WHAT THE TASK REQUIRES: In the section on stockholder distributions, what quarterly distribution rate per share took effect beginning with the first quarter of 2011?
— start DOCUMENT SEGMENT —
Stockholder Distributions
After careful consideration, our board of directors elected to reduce the quarterly stockholder distribution rate from $0.15 per share (a 6.0% annualized yield on a $10.00 original share price) to $0.125 per share (a 5.0% annualized yield on a $10.00 original share price) beginning with the first quarter of 2011. The Company paid total distributions to stockholders, including those reinvested in additional shares of its common stock, of $67.5 million for the three months ended March 31, 2011 and $75.5 million for the three months ended March 31, 2010. Current-period AFFO of $67.8 million exceeded distributions to stockholders for the period of $67.5 million. During the three months ended March 31, 2010, $59.4 million of such distributions was funded with current-period AFFO and $16.1 million was funded with prior-period accumulated AFFO.
— end DOCUMENT SEGMENT —
— start DATASET EXTRACT —
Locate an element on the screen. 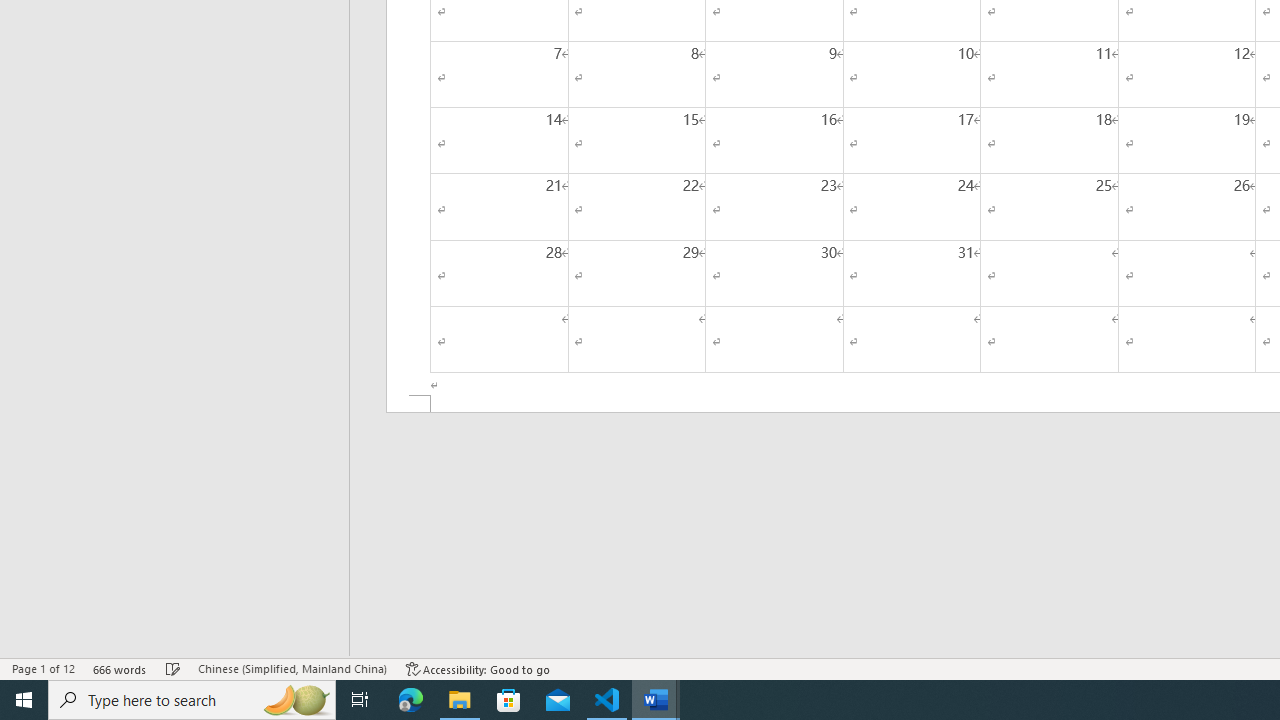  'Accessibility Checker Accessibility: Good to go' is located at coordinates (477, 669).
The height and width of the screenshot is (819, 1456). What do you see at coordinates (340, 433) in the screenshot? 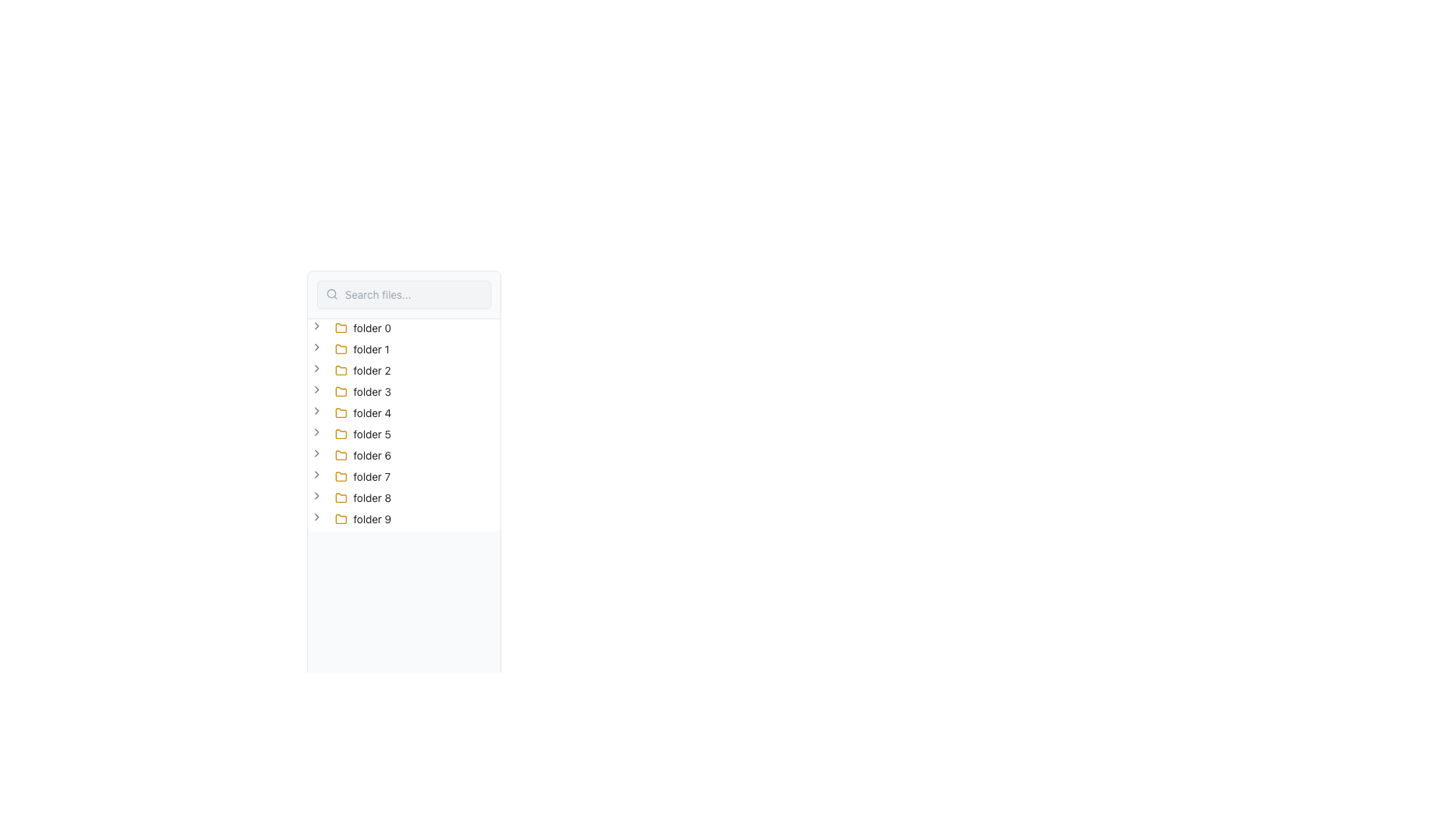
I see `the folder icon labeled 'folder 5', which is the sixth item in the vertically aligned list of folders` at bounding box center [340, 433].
— end DATASET EXTRACT —
RESULT OF THIS EXERCISE: $0.125 per share, a 5.0% annualized yield on a $10.00 original share price.